There was also a strong interest in the legislature in establishing a law that would allow utilities to meet strict federal environmental requirements, while at the same time protecting consumers from huge spikes in their energy bills; encourage safety and reliability upgrades at existing nuclear plants that serve Indiana customers; and establish a voluntary program to encourage the use of clean sources of power that will lower pollution.
Perhaps the most misleading paragraph in the article was the charge that “Another element of the bill that should cause apprehension for any true conservative is that it grants eminent domain authority for private companies to acquire land for carbon dioxide pipelines.” Oil and gas pipelines are constructed across the United States by private companies that can already use this option as a means of acquiring easements and rights of way.
Granting this authority to private entities and encouraging the transport of carbon dioxide to southern states for the development of domestic oil resources are steps in the right direction.
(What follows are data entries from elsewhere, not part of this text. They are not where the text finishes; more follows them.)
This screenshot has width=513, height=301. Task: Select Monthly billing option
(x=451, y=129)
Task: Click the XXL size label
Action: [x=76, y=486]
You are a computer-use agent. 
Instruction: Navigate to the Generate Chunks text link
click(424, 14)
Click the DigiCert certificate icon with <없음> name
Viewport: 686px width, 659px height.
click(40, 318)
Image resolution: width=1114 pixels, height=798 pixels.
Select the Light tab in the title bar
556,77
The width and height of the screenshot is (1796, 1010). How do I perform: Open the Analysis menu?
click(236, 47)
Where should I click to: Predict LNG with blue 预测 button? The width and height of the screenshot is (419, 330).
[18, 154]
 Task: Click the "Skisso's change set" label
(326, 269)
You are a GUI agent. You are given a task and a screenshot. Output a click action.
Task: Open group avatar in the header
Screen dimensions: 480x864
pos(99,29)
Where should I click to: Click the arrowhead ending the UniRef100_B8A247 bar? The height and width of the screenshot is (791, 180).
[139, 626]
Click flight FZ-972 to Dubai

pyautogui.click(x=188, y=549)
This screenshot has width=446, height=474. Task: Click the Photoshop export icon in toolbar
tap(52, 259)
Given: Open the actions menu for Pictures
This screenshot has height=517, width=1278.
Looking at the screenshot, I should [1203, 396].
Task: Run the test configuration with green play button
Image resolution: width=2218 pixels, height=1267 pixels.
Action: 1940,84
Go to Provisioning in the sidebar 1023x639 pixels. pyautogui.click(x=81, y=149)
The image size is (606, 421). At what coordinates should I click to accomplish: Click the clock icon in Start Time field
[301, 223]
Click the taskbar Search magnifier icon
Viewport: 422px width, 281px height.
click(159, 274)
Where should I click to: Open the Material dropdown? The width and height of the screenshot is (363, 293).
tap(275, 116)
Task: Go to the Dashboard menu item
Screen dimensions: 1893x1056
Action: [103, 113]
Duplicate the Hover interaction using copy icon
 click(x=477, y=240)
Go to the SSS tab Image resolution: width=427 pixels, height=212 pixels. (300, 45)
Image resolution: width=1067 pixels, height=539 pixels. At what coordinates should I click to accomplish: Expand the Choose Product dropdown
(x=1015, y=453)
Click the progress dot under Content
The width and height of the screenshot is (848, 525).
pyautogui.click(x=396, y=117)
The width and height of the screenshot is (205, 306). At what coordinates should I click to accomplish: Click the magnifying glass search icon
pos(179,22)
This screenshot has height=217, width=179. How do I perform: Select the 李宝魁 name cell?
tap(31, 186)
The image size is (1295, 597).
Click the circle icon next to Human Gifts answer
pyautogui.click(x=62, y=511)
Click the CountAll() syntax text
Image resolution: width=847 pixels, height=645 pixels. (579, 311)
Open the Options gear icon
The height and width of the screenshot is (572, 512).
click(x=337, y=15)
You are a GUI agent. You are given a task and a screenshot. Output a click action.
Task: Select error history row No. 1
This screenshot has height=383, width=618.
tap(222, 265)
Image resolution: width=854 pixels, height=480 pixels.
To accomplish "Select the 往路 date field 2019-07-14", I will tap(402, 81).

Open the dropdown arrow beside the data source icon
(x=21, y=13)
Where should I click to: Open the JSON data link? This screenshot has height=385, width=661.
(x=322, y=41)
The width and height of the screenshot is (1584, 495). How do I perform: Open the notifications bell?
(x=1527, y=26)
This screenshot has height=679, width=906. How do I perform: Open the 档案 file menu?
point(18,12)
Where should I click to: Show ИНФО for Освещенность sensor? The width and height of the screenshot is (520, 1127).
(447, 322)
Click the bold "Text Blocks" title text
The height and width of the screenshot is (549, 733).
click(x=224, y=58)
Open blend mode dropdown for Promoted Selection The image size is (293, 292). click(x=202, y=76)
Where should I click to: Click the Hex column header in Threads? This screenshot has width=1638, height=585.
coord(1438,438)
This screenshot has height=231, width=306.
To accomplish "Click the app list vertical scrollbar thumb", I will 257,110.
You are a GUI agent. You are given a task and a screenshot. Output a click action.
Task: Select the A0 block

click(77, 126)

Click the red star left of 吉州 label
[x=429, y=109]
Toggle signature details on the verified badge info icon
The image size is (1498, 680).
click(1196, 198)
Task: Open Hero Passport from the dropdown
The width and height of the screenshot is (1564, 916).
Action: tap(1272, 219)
This helps coal-dependent Indiana address environmental concerns and become less dependent on foreign oil. How can the goals of reducing pollution in Indiana and lowering gas prices be construed as negative things?
If the yardstick for judging SB 251 is whether it establishes an absolute mandate requiring utilities to buy a fixed percentage of wind power regardless of cost, then yes, the bill falls short. However, if you believe as I do that our energy reliability and affordability depend on developing a broad portfolio of energy options, then SB 251 meets that objective.
The General Assembly should not pick the winners and losers among clean energy and renewable sources. Instead, the market should decide.
State Sen. Beverly Gard, R-Greenfield, represents Senate District 28. She wrote this for The Journal Gazette.